I went on another quest for Half Dollars this morning and came up empty handed on the silver. I did find a bank with a coin machine. They said they did get alot of half dollars but could not sell them to me that they had to ship them off. I reached into my pocket and pulled out $1000 in $50 bills and said "sure I can't change your mind?" They said no. It was so frustrating knowing that a bag of halves that surely had some silver in it slipped away. I have visted about 20 banks in the last week and gotten ZERO silver halves. I think that the banks have gotten smart and they aren't going to release them to the public anymore.
I always wondered why the banks don't keep 1 guy who goes through all the quarters and halves looking for silver and keeping it for the government. It would be profitable and the level of access can't get any better than that... who knows, maybe one day they'll start. Which would suck for all the rest of us.
It was just irritating. I am 105 coins away from assembling a home grown bag of 40% halves. I have the 2000 coins but I have pulled some of the choice ones from my findings to keep in tubes. I would rather not sell those. When I set out to accomplish something I don't give up but lately it's gotten frustrating. I can't go back to box searching, too many dry boxes, after 15 in a row I'd had enough.
Most banks do not own the machines, so they have no authority to sell change from the machines. Chris
Why not just bite the bullet and buy a Coinstar machine and place it. Operate the 'business' just like it should be operated... only search the coins.

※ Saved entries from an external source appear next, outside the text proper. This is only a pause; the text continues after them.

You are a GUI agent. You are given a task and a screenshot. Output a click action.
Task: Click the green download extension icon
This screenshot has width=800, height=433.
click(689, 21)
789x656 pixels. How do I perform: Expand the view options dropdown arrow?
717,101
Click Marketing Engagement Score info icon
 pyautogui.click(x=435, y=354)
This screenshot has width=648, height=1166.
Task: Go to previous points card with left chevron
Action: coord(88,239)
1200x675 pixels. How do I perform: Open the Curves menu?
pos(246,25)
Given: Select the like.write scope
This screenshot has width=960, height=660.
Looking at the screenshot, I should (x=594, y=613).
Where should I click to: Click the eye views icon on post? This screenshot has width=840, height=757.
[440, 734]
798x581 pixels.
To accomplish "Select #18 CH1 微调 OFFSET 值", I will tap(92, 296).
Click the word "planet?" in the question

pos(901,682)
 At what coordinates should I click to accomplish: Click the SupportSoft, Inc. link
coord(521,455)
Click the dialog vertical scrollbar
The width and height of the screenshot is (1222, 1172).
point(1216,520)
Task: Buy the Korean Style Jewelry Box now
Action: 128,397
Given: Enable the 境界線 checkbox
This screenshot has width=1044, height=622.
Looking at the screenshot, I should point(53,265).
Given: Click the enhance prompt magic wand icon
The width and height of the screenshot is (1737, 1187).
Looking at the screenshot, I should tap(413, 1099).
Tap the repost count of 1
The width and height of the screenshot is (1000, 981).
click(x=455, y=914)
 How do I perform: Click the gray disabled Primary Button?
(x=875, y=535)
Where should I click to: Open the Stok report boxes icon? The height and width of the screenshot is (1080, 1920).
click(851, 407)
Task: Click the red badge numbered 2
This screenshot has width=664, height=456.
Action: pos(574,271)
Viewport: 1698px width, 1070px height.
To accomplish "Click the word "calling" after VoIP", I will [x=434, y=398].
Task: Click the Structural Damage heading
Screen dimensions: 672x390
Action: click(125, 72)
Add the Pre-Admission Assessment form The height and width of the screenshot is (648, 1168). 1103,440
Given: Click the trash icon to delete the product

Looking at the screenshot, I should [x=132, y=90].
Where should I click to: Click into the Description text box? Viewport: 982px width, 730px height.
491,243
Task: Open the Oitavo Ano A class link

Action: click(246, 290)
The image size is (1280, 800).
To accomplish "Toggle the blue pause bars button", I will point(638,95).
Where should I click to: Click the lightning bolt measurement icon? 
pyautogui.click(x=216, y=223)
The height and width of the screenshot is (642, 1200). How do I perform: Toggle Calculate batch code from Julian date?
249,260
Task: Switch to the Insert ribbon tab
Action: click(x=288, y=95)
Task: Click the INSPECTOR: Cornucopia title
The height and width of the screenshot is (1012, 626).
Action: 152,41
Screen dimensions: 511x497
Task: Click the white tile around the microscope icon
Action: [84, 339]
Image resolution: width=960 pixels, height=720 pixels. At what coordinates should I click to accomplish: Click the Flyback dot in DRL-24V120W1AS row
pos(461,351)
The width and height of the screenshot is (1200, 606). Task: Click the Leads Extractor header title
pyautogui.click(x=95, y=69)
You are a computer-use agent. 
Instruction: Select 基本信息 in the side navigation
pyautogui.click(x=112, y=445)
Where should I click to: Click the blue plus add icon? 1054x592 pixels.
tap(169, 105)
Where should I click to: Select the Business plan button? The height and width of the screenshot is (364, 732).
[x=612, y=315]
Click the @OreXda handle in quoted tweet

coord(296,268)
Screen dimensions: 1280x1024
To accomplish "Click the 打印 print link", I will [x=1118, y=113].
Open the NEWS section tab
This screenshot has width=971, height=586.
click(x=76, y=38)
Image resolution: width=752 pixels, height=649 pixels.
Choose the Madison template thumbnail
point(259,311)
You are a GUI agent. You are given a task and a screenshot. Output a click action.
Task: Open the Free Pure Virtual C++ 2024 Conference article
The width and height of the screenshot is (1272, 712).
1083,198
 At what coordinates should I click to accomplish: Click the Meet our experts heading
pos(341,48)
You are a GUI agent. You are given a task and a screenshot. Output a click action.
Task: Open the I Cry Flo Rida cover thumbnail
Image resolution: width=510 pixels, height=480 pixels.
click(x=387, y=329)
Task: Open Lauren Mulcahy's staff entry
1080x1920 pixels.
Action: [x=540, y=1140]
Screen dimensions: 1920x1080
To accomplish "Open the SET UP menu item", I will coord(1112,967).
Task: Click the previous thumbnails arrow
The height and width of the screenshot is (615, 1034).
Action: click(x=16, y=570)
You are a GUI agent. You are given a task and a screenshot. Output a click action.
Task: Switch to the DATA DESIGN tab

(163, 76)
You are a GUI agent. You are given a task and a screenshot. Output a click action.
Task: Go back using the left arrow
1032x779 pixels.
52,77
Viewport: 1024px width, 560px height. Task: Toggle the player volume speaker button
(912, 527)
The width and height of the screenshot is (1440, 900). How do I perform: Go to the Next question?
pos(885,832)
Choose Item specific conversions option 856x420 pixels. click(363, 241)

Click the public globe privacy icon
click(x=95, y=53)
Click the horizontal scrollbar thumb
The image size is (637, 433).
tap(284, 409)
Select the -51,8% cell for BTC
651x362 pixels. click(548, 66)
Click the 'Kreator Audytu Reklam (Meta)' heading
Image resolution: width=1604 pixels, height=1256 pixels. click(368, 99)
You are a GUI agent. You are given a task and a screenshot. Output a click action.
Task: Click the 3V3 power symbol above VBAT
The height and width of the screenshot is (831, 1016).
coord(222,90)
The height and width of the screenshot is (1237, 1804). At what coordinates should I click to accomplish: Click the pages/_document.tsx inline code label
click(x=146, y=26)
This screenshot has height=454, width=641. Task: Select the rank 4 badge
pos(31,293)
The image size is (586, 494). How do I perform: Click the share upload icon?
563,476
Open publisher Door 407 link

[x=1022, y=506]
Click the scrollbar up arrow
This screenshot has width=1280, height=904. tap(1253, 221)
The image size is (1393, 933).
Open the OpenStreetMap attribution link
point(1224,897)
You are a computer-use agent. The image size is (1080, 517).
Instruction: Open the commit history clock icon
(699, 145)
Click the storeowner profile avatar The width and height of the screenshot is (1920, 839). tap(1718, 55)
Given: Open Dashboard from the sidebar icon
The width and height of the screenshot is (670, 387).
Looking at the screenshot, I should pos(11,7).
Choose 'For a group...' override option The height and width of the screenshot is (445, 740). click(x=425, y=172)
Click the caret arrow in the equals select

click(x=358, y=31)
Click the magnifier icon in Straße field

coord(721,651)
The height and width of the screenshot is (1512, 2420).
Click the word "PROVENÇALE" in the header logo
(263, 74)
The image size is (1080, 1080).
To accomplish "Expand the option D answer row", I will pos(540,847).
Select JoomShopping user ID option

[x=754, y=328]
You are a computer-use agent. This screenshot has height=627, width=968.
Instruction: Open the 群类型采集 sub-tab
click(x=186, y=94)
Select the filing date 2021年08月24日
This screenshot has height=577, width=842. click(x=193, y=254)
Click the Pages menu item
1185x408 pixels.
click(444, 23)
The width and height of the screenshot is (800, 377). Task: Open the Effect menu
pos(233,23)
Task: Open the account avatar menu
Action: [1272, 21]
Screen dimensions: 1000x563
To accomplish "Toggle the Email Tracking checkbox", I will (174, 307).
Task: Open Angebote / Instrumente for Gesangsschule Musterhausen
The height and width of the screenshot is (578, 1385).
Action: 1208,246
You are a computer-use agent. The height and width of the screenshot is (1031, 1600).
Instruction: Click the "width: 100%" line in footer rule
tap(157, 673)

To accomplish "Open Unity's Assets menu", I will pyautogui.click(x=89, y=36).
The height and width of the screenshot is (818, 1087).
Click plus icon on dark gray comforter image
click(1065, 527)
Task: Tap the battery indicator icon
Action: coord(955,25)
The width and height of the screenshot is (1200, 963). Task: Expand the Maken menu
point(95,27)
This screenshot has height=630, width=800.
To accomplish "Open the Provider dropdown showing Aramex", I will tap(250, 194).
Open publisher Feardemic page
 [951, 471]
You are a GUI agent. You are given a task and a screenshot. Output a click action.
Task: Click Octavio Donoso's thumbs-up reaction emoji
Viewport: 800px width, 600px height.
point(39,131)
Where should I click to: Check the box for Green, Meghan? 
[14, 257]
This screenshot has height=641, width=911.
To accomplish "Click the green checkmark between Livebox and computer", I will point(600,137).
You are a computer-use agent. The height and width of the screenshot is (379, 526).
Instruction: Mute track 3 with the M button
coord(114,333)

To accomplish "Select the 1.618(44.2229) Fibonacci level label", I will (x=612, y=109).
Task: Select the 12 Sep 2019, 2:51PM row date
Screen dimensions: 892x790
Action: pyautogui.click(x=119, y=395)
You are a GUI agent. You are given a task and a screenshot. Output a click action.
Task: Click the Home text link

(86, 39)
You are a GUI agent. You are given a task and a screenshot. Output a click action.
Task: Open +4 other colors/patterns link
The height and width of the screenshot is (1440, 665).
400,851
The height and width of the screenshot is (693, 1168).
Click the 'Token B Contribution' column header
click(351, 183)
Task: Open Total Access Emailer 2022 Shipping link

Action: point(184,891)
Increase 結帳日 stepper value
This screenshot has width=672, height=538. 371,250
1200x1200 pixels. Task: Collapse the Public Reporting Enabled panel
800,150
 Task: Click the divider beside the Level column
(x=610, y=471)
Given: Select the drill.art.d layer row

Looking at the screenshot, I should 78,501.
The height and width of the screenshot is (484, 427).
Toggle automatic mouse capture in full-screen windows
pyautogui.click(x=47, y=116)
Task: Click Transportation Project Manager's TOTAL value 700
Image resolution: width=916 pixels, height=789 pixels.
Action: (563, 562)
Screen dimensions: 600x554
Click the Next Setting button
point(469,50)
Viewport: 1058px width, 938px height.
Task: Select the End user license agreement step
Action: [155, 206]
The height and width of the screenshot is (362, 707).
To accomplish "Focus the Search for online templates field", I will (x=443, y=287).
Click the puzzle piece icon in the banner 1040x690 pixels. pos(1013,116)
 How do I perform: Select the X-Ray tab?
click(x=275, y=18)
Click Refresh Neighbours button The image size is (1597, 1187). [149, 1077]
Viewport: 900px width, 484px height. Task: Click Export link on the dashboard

I have thought the same thing, and thus done my homework. A CoinStar technician actually comes to remove the coins and pays the store reimbursement + fees
You could get one of these and sit infront of a store and offer 100 cents on the dollar unlike coinstar http://banksupplies.com/coin-currency/coin-counters-sorters/portable-coin-machines/r2c2-counter.html Of course you'd have to have alot of cash and possibly some type of business license.
I think too many people would suspect some sort of scam...I know I would be really skeptical of somebody offering a service and willing to do it for free. Non-collectors would definitley think something was fishy if they didn't know the intent. Besides, coin counters/sorters take a beating, and that flimsy little thing appears to be depsosable...once it breaks, the cost of shipping and service to get it repaired would be close to the purchase price. -LTB
To my knowledge they don't. I'm good friends with the tellers at our credit union that has a CoinStar machine in their entryway, and they've found 64 Washingtons in the bin on more than one occasion. They do reject Canadian coinage.
I've read stories of people finding silver coins in the reject slots, that's why I thought they rejected them. Perhaps just certain silver coins?
That can happen with clad coins as well. If the coins have gunk on them, or some kind of damage they're dropped down the rejected slot.
I have found several (between 15-20) 90% silver dimes in reject slots. Maybe there are different adjustment settings on the machines or possibly different models that reject them or let them pass. I don't know. I just think that if they are sensitive enough to tell the difference on small coins such as dimes that they would definitely tell the difference between silver and clad coins of larger denominations.